Mü’min, ne Allah’ın rahmetinden ümitsiz, ne de gazabından emin olmalı, korku ile ümit arasında bulunmalıdır. “Nasıl olsa imanım var, bu sebeple muhakkak cennete giderim.” düşüncesiyle Allah’ın azabından güven duygusu içinde bulunmak veya “Çok günah işledim, ben muhakkak cehennemliğim” diye Allah’ın rahmetinden ümit kesmek imanının kaybedilmesine sebep olabilir. Yüce Allah ayeti kerimede şöyle buyurur: “Allah’ın rahmetinden ümit kesmeyin! Çünkü kâfirler topluluğundan başkası Allah’ın rahmetinden ümit kesmez.” (Yusuf Sûresi, 87)
kaleminize saglık degerli hocam
“ALLAH İman edenlerin dostudur.
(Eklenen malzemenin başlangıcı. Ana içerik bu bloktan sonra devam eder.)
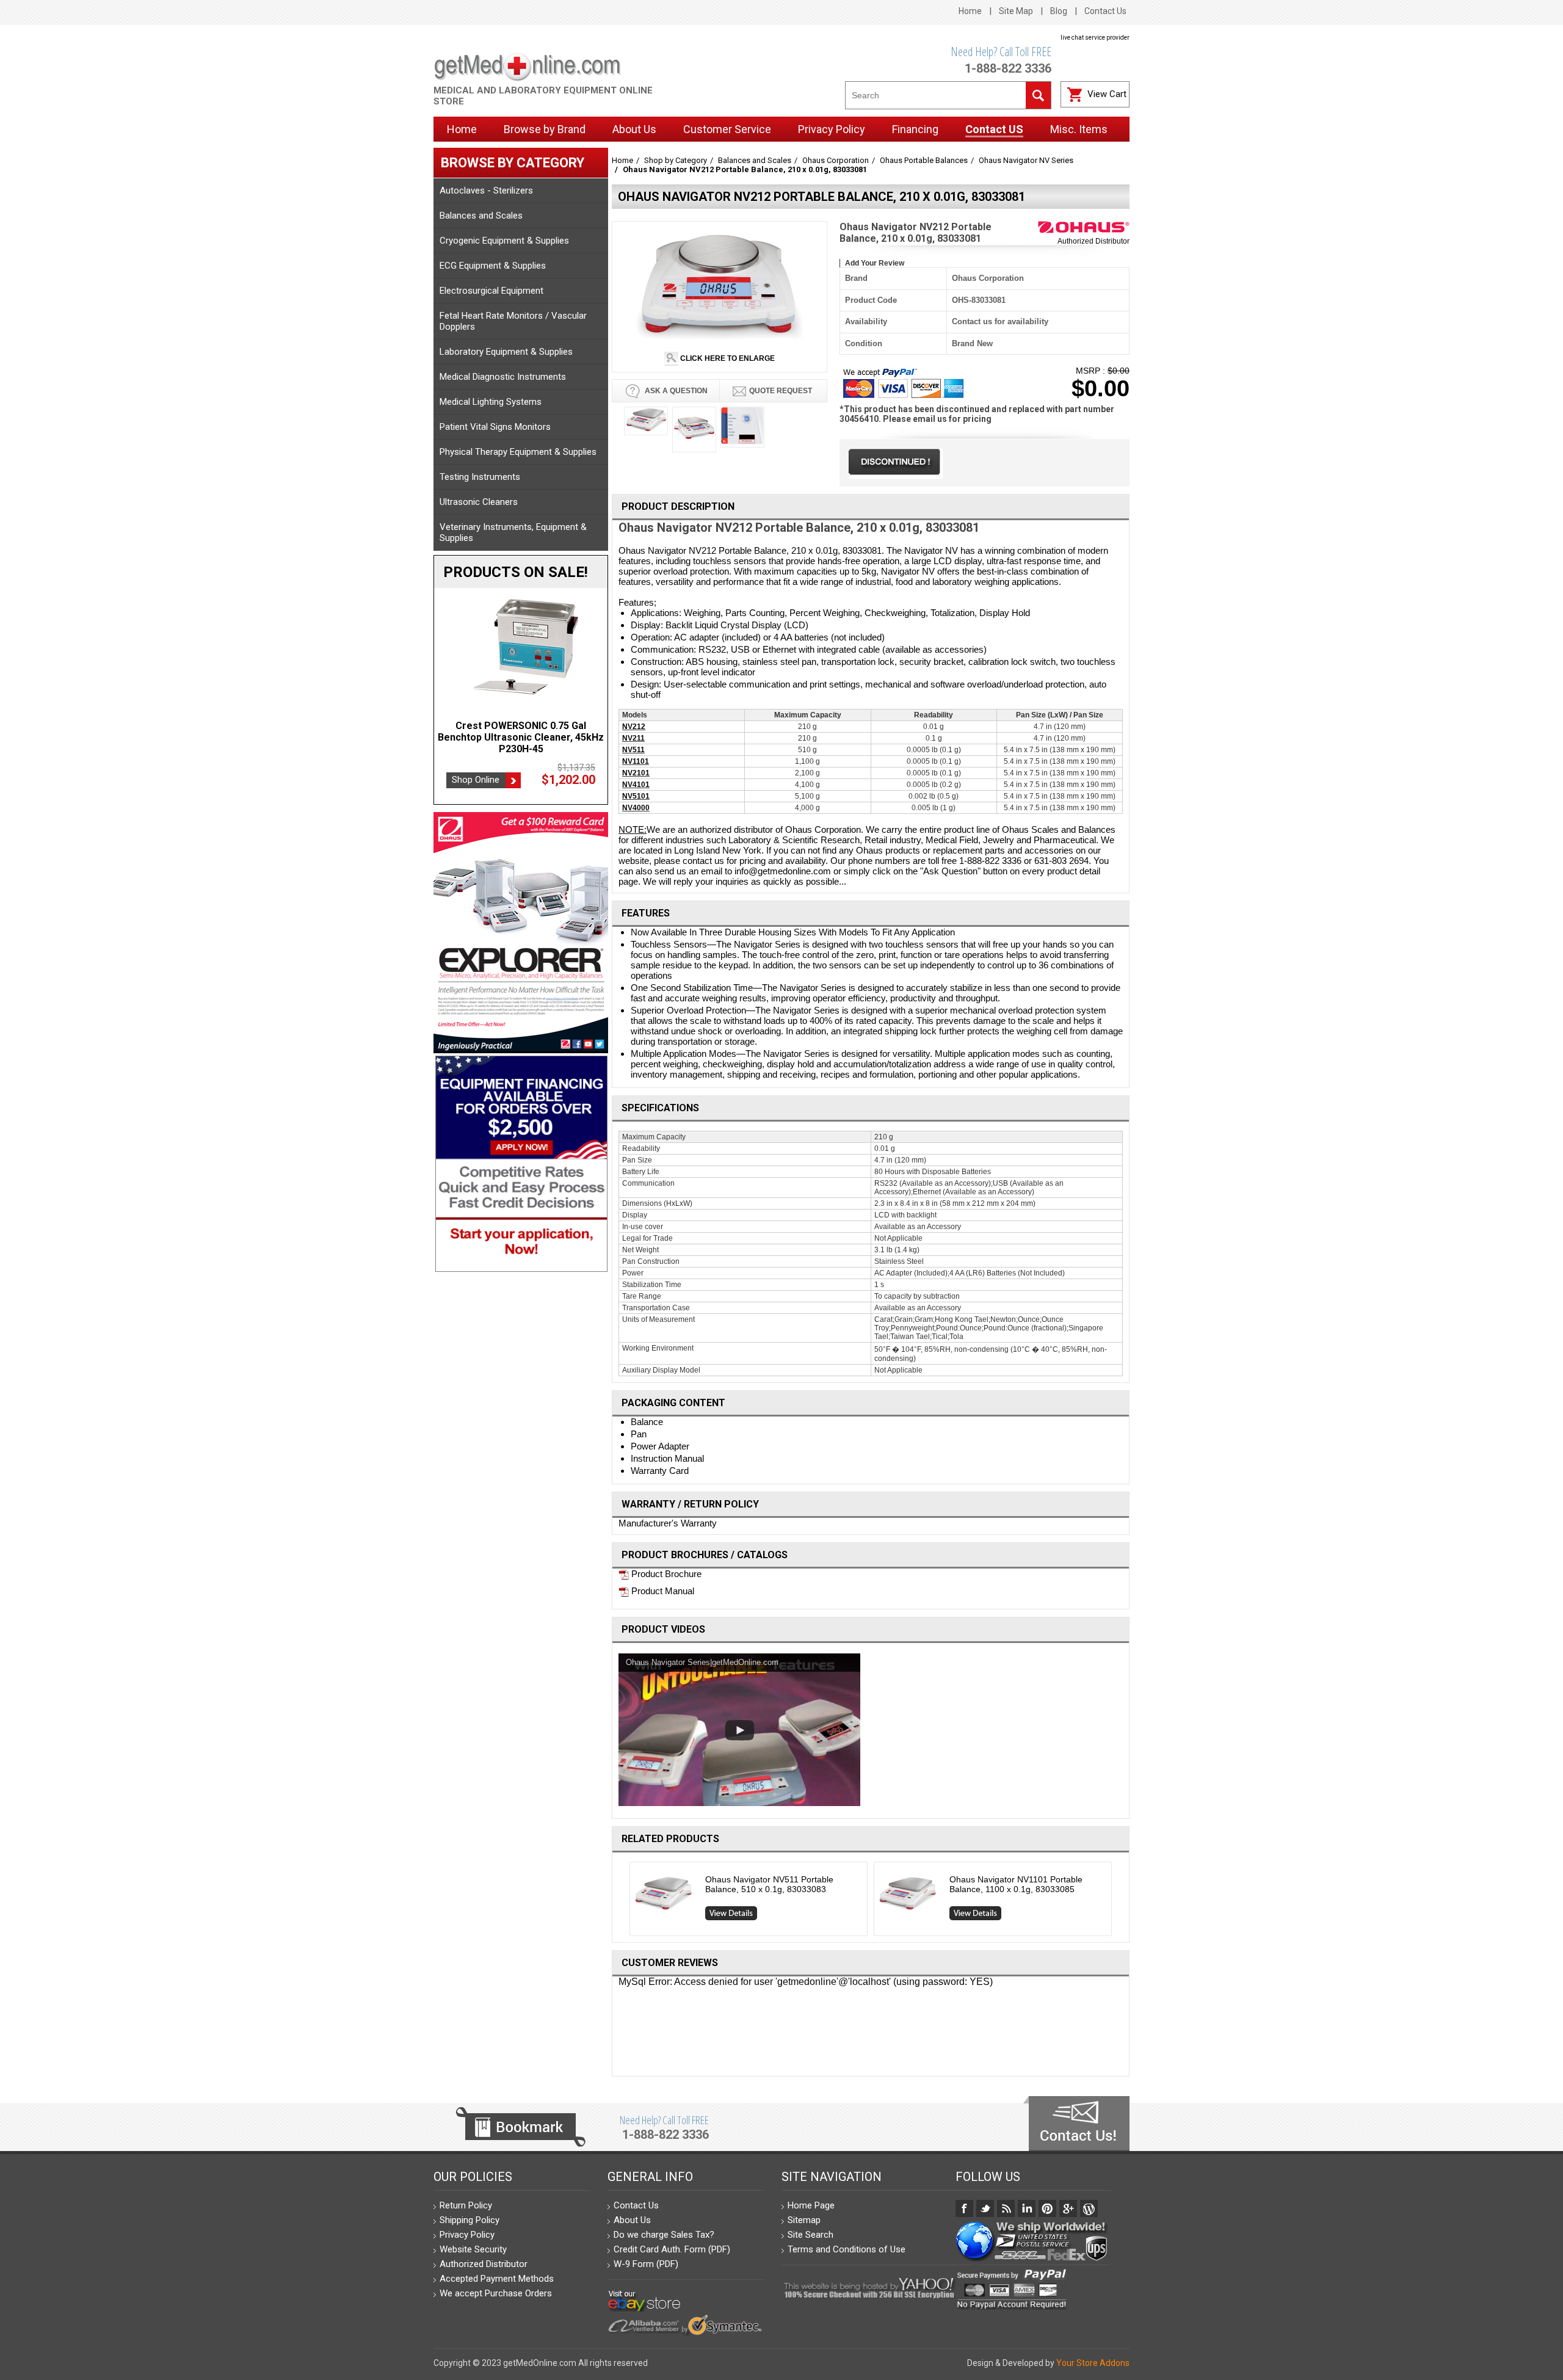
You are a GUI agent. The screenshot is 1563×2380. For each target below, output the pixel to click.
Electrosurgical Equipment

Onları karanlıklardan aydınlığa çıkarır. ” (Bakara Suresi-257.Ayet) HAYIRLI CUMALAR
Elinize gönlünüze saglik,hayırlı cumalar Mustafa bey kardeşim... selamlar sevgiler
Allah sizden ve neslinizden hoşnut ve razı olsun ibadetleriniz makbul dualarınız kabul cumanız mübarek olsun selam ve dua ile yaradana emanetsiniz
Allâh cc razı olsun değerli hocam. Kaleminize yüreğinize sağlık.
Eyvallah üstad, sn.Hocam. Allah Razı olsun. Cumamız bizlere ve İslam alemine hayırlar getirsin inşallah
Allah razı olsun hocam. Yine çok aydınlatıcı bilgi oldu.
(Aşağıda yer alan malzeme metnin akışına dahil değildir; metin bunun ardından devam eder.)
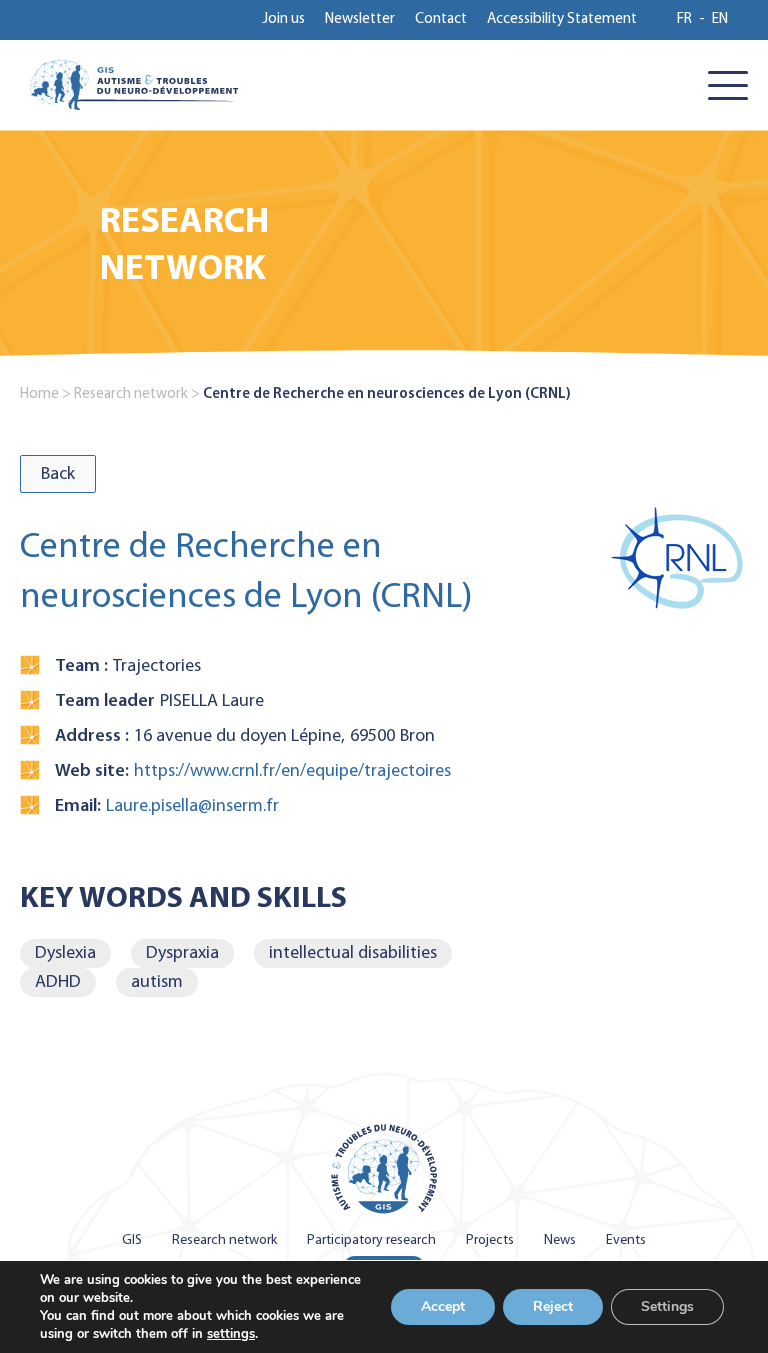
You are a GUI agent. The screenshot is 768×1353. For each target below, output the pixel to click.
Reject (553, 1306)
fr (684, 19)
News (560, 1240)
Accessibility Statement (562, 19)
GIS (132, 1240)
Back (58, 474)
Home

Biz de iman, artık siyasi parti başkanlarına yapılıyor..O ne derse o.. Başına bir şey gelince de onu Allah'tan biliyor.. Ben ne yaptım demiyor. Saygılar
Tevhid denilen bu kimlik, hayatın her alanında; “Allah (c.) ne dedi; ne der; ne yapmak lazım ki onun rızasını kazanabilelim?” endişe ve isteğiyle yaşamaktır.
“Müslüman İşlediği günahın küçüklüğüne değil, kendisine karşı günah işlediği Zatın büyüklüğüne bakmalıdır!” Zira; “Günah ısrarla işlendiği takdirde küçük olmaz. Tevbe edildiği takdirde de af olmayacak günah olmaz.” Müslümanın hayat ölçüsü işte bu.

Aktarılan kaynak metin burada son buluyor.